Un jour, tu te prendras très certainement un coup, on t'appellera peut être connasse, ou encore garce voire salope,

Peut être qu'on cherchera à te frapper, à te mordre ou à te cracher dessus.

Peut être même qu'on te menacera de vouloir te tuer.

Et dans ces moments là, tu auras peur, tu seras sans doute énervée: "Pourquoi je fais ce métier? Pourquoi, moi qui voulais seulement aider, je dois supporter ces comportements?"

Souvent tu seras confrontée à tes limites, et parfois tu auras envie de craquer, de hurler, car ça en sera trop pour toi. Tu n’es qu'humaine, toi aussi.

Souvent tu voudras t'insurger contre la société qui voudrait que tout soit fait dans la vitesse, comme si tu devais avoir un rendement dans ces usines que sont parfois les institutions.

Tu voudras peut être baisser les bras, tu te diras "je n'en peux plus, ce n'est pas normal de travailler dans ces conditions".

Tu te diras qu'on ne te permet pas de bien faire ton travail.

Tu te diras que tu n'es pas capable de supporte la vieillesse, la douleur, la mort, l'agressivité, et tout ce qui serait à revoir dans notre système de santé.
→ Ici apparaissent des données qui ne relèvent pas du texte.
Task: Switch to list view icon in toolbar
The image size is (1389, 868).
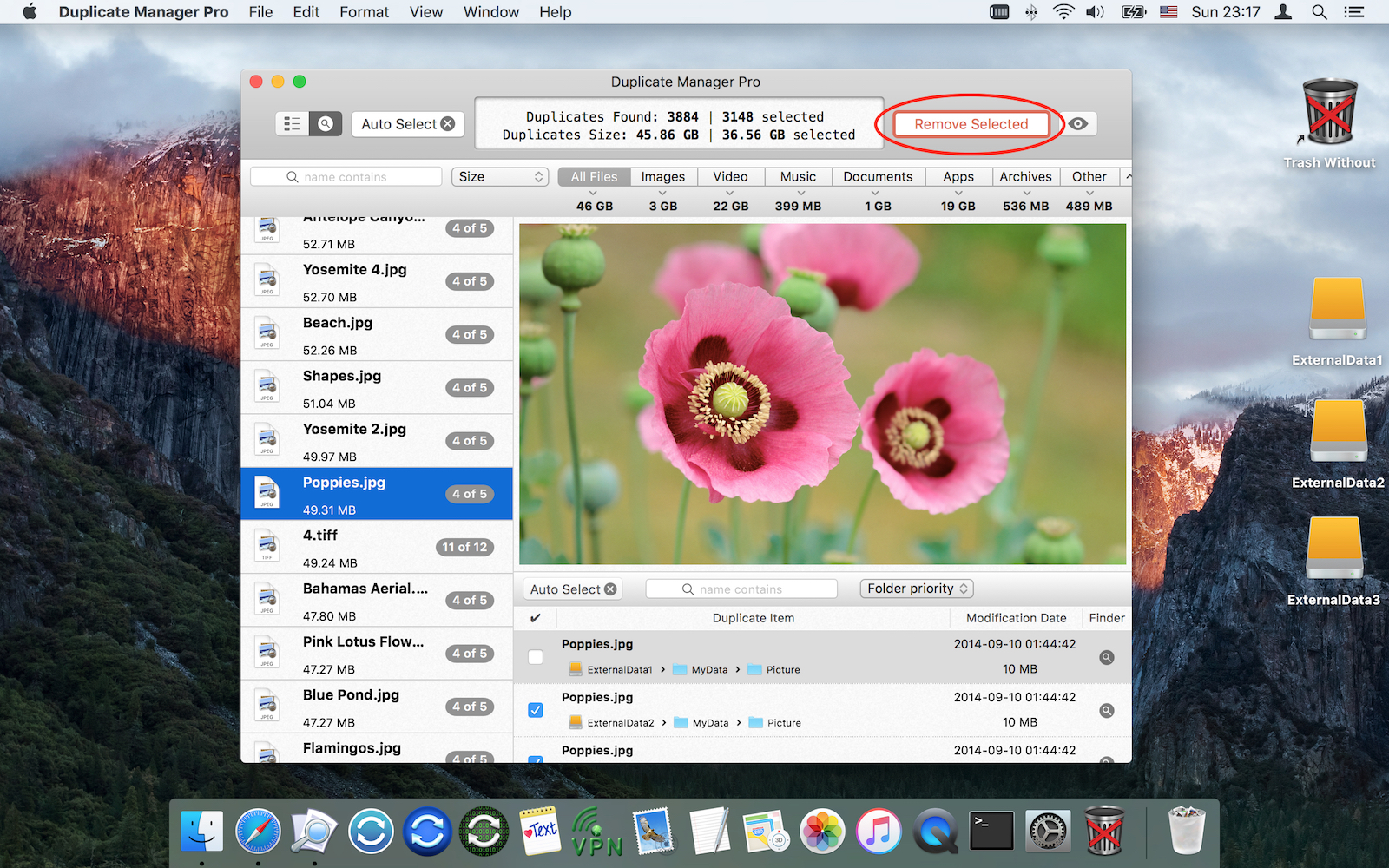Action: [292, 124]

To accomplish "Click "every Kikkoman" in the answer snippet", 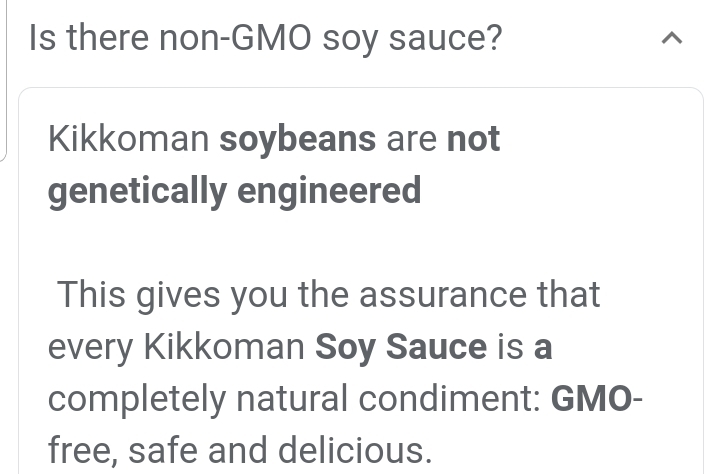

Tu te diras que tu es trop fragile, tu t'en voudras, tu culpabiliseras de ne pas pouvoir faire ce que tu avais envie de faire.

Et pourtant tu resteras.

Et pourtant tu supporteras.

Et pourtant tu iras au travail avec le sourire,

parce qu'au fond, même si tu seras confrontée à tout cela,

tu vivras de très bons moments.

Tu réussiras à donner un sourire, à faire rire,

Tu parviendras à rendre la douleur moins forte, ou du moins plus supportable,

Tu accompagneras les gestes du quotidien, et parfois on t'en remerciera,

Tu recevras des compliments: vous avez toujours le sourire, je vous admire, ça doit être dur, vous êtes douce

Autant de mot qui te feront tant plaisir, et qui te donneront envie de revenir.
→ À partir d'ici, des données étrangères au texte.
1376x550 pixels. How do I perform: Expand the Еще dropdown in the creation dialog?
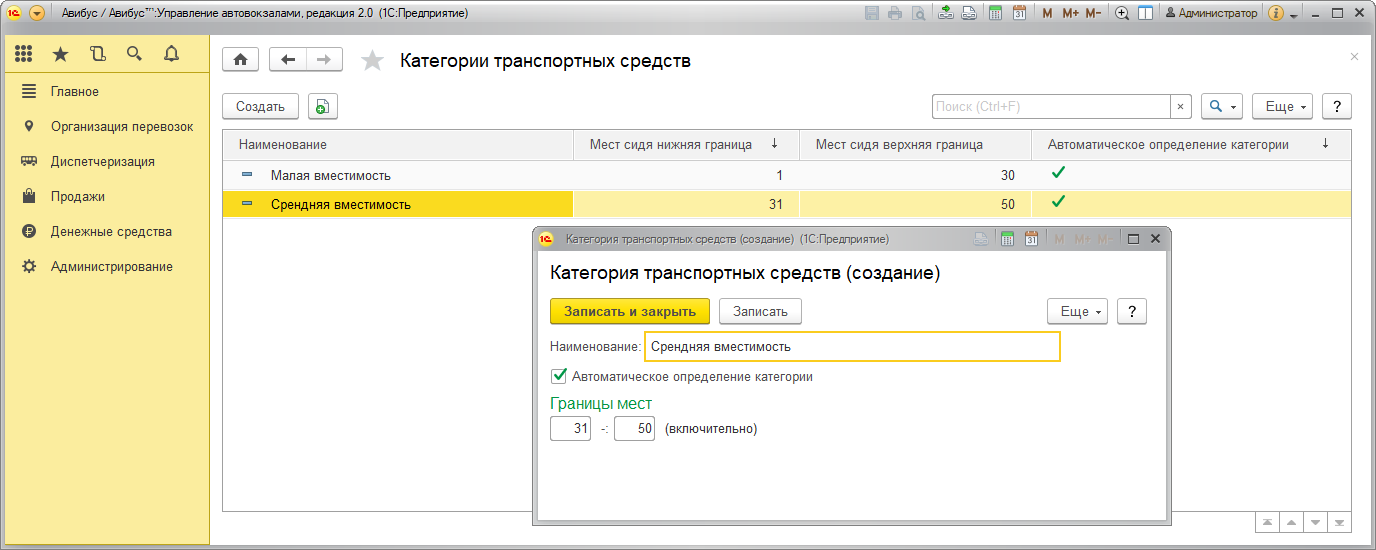1076,312
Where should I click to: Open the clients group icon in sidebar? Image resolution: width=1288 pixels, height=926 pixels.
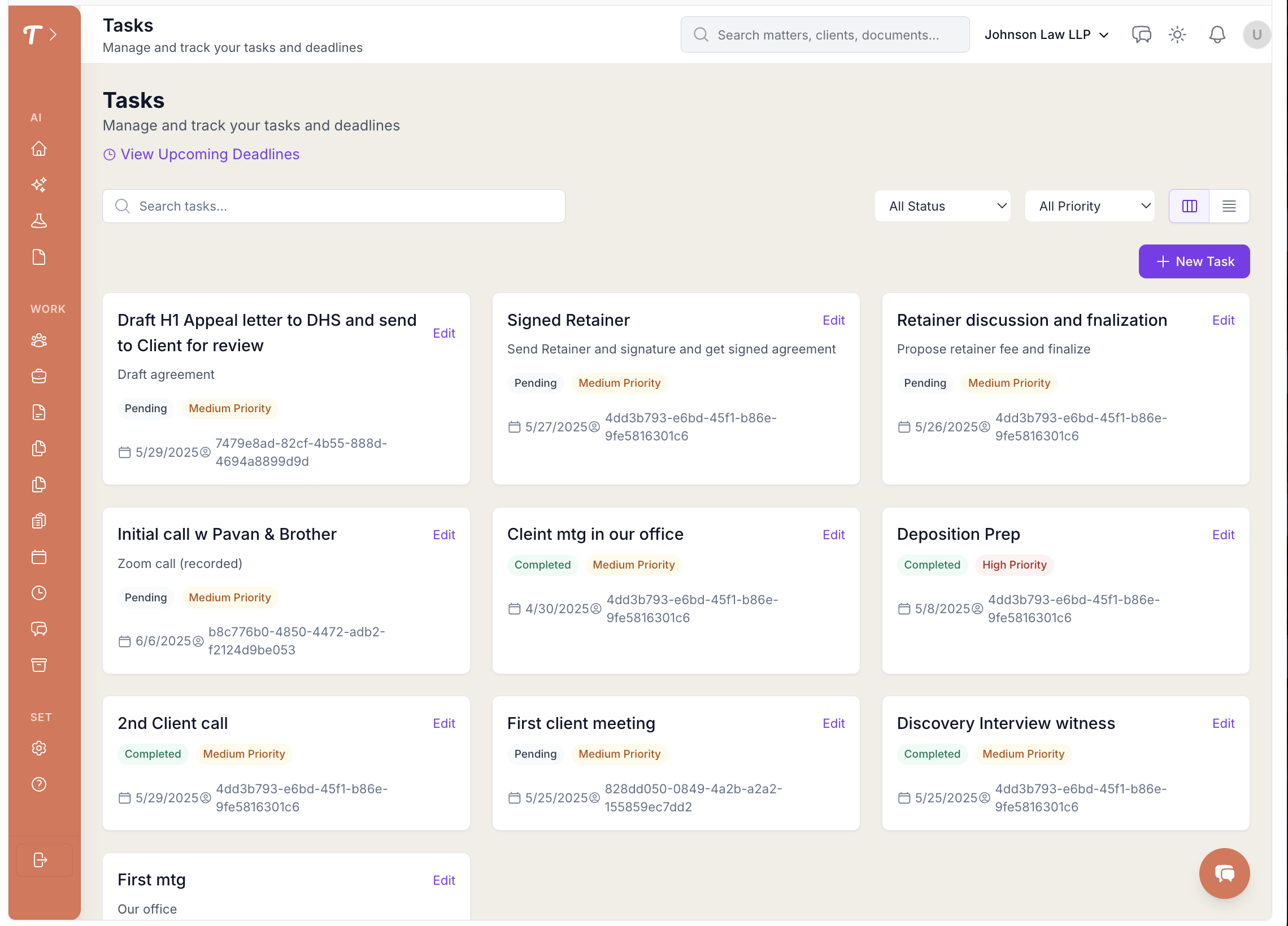tap(38, 340)
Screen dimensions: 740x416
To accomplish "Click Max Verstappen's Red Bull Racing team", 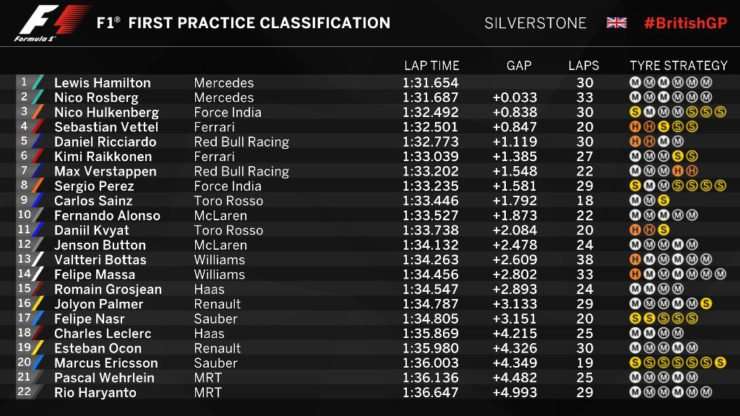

Je ne te le cache pas, tu n'as pas choisi le métier le plus facile,

Mais tu as choisi une, si ce n'est la, plus belle des professions.
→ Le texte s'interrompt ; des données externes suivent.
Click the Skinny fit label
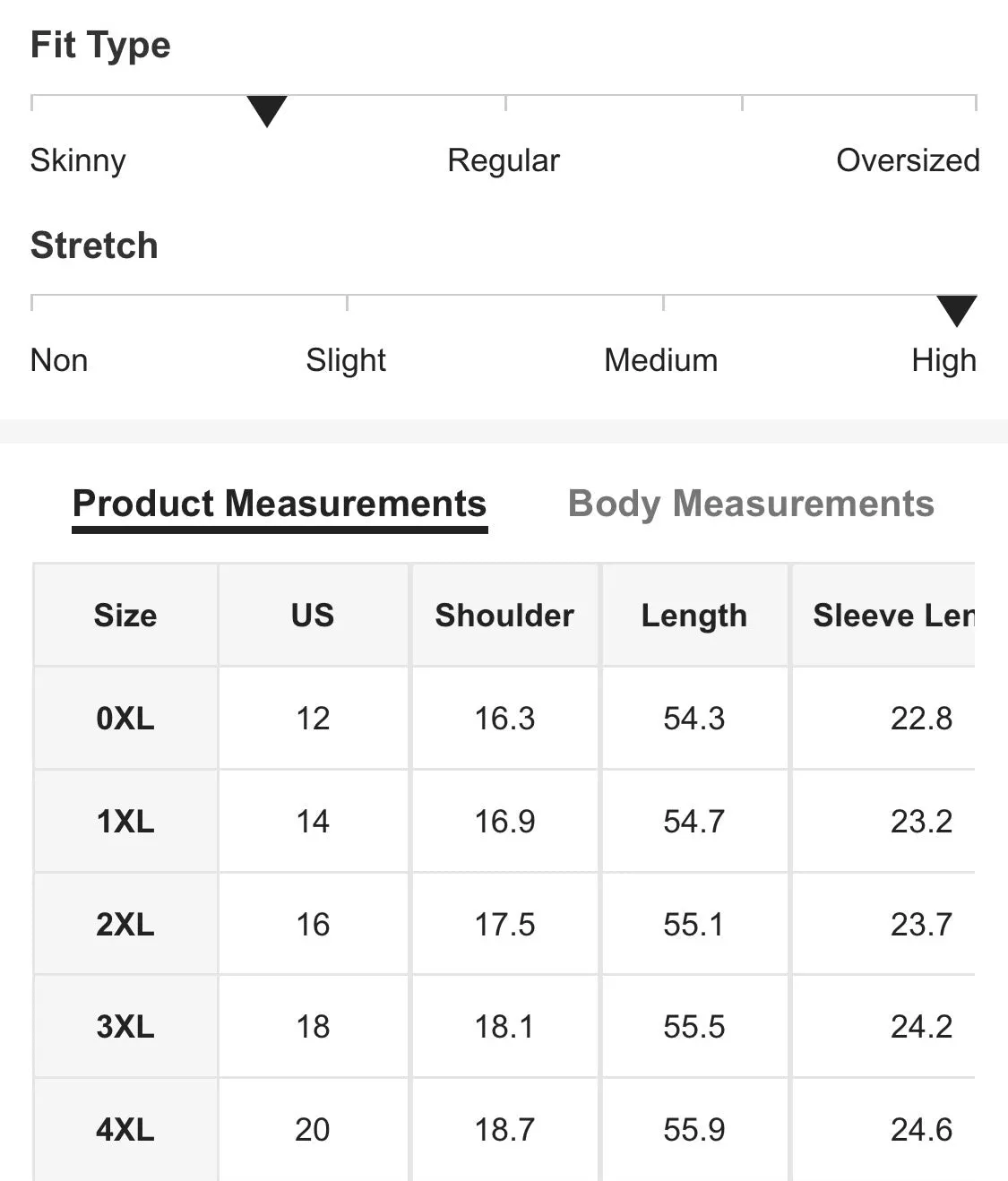(x=78, y=161)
Tu vas grandir, tu vas t'épanouir.

Et dans les moments difficiles, tu trouveras quelqu'un à qui parler, quelqu'un qui te comprendra et te rappellera qu'en dépit de tout, tu l'aimeras ta profession.

Oui tu l'aimeras, et tu seras toujours là. Tu pardonneras l'agressivité, tu accompagneras la vie jusqu'à la mort, tu apaiseras les souffrances, tu t'occuperas de nos grands parents, et plus tard de nos parents. Et tu feras tout cela avec volonté, force, et surtout avec le sourire. Avec toute l'humanité que tu auras en toi. Car infirmière, c'est être au cœur de l'humain. Qu'importe l'endroit où tu travailleras, tu pourras toujours venir en aide à celui qui n'ose parfois pas la demander.

N'aie pas peur et bats toi, car si tu es comme moi, tu t’impressionneras d'avoir pu supporter ce qui fait peur à tant de personnes. Tu pourras être fière d'avoir cherché à comprendre des situations compliquées, de t'être questionnée, et de continuer, toujours, à vouloir faire de ton mieux.

Si tu es comme moi, toi qui veux devenir infirmière, tu l'aimeras ce métier.